● What to do:
Report every line of the material below that contains the word "Open", copying each of those lines in full.

*** Record extracts ***

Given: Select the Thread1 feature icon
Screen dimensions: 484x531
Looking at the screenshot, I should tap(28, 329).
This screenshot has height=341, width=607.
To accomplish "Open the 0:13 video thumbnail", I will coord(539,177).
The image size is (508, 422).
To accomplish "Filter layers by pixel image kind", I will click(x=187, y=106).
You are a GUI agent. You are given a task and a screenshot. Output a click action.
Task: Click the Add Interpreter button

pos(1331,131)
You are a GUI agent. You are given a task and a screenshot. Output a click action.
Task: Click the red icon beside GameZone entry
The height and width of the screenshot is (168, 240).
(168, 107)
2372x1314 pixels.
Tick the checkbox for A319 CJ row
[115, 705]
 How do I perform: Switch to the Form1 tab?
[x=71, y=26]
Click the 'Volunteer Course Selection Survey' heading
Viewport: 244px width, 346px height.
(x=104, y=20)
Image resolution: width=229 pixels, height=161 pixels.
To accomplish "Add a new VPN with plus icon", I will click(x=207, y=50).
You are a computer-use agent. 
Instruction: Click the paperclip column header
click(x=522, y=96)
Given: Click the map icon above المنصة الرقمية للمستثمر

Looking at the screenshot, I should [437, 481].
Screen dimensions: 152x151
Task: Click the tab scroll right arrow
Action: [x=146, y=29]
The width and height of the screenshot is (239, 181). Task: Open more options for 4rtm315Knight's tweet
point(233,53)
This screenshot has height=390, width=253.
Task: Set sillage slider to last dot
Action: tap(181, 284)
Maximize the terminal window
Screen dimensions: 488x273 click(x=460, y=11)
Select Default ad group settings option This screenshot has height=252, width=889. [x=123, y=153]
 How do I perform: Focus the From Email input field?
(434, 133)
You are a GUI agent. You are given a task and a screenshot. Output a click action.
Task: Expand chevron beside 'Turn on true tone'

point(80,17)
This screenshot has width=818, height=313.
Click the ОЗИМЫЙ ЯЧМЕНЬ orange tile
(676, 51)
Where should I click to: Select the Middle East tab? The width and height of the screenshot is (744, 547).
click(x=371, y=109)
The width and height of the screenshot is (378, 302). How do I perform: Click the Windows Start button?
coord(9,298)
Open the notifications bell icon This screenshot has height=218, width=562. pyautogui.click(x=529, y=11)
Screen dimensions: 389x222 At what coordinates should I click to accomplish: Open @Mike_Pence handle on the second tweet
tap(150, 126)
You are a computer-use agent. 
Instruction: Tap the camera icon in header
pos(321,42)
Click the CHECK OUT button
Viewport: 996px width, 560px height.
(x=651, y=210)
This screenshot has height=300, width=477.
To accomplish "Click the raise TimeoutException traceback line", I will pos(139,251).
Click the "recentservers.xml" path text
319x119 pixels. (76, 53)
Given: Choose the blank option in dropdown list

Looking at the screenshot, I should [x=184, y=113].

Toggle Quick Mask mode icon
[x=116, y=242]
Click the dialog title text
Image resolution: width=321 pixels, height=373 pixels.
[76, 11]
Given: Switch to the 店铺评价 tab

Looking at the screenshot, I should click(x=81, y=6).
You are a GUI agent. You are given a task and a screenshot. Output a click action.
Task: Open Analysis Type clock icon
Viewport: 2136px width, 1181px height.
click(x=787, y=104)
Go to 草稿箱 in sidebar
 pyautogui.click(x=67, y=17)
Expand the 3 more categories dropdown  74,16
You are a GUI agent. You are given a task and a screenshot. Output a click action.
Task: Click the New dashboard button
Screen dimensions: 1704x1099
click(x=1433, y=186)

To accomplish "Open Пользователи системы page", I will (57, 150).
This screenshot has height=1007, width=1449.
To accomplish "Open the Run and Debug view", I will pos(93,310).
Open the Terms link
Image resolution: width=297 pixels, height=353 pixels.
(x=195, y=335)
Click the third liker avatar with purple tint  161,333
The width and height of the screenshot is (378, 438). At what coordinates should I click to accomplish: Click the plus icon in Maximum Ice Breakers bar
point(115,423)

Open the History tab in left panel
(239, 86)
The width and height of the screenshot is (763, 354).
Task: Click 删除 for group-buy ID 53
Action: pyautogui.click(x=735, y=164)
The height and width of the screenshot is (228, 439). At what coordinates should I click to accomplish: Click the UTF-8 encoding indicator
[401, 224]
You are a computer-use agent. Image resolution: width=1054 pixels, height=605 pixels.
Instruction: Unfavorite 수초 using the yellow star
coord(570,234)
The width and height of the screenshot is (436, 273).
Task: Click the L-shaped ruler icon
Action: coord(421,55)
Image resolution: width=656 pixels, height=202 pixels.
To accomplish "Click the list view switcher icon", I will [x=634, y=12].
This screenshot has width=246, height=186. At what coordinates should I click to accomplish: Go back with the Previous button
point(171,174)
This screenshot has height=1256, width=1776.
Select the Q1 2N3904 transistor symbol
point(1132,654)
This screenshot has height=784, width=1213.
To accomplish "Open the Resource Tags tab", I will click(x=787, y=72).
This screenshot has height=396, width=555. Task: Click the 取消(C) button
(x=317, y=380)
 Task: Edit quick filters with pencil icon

***

● Result below:
To accomplish "Open the 0:13 video thumbnail", I will coord(539,177).
The width and height of the screenshot is (239, 181). Task: Open more options for 4rtm315Knight's tweet
Open the notifications bell icon This screenshot has height=218, width=562. pyautogui.click(x=529, y=11)
Screen dimensions: 389x222 At what coordinates should I click to accomplish: Open @Mike_Pence handle on the second tweet
Task: Open Analysis Type clock icon
To accomplish "Open Пользователи системы page", I will (57, 150).
To accomplish "Open the Run and Debug view", I will pos(93,310).
Open the Terms link
Open the History tab in left panel
To accomplish "Open the Resource Tags tab", I will click(x=787, y=72).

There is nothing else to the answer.